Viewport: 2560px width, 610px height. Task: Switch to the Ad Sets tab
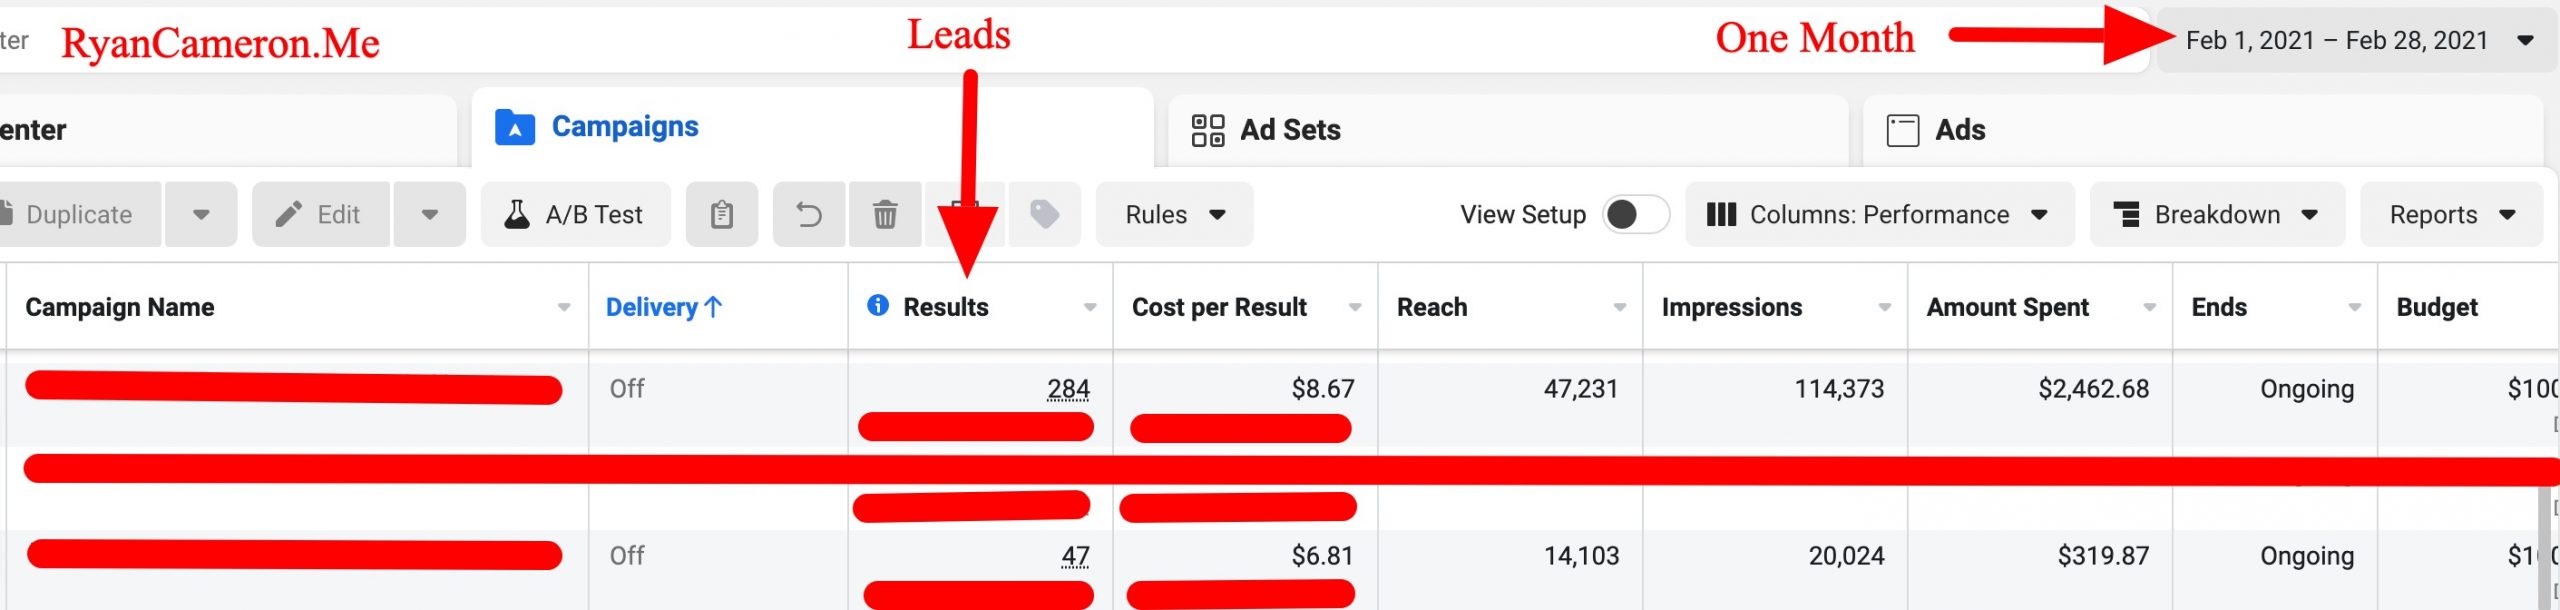(1289, 130)
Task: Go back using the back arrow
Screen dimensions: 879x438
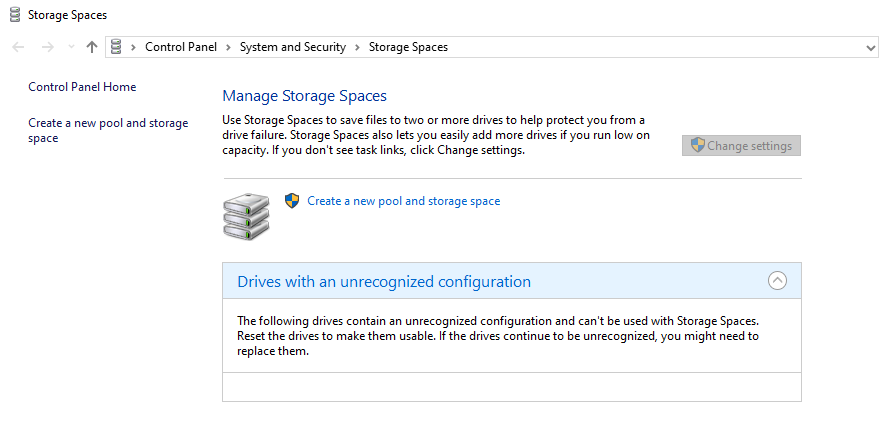Action: point(18,47)
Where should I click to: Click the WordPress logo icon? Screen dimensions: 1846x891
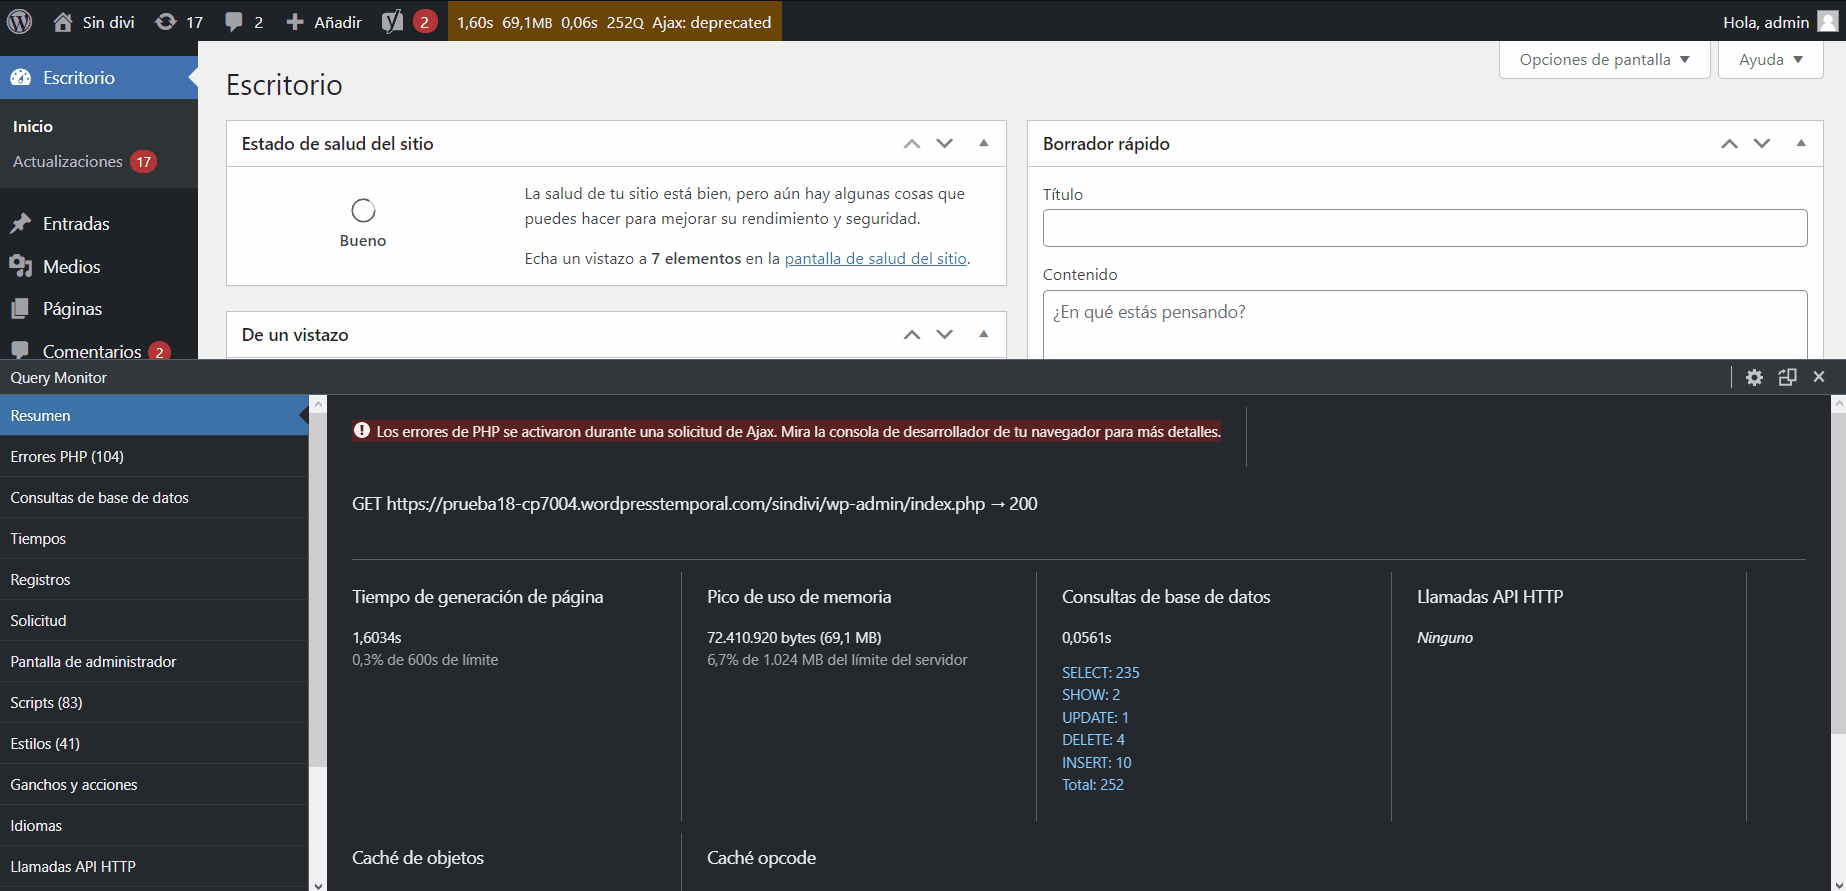point(20,21)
───
Can you write out, word for word, the lines from the one containing "Task: Go back using the back arrow" through the last of the lines, with the pictures left out?

Response ->
Task: Go back using the back arrow
Screen dimensions: 879x438
Action: point(18,47)
Where should I click to: Click the WordPress logo icon? Screen dimensions: 1846x891
point(20,21)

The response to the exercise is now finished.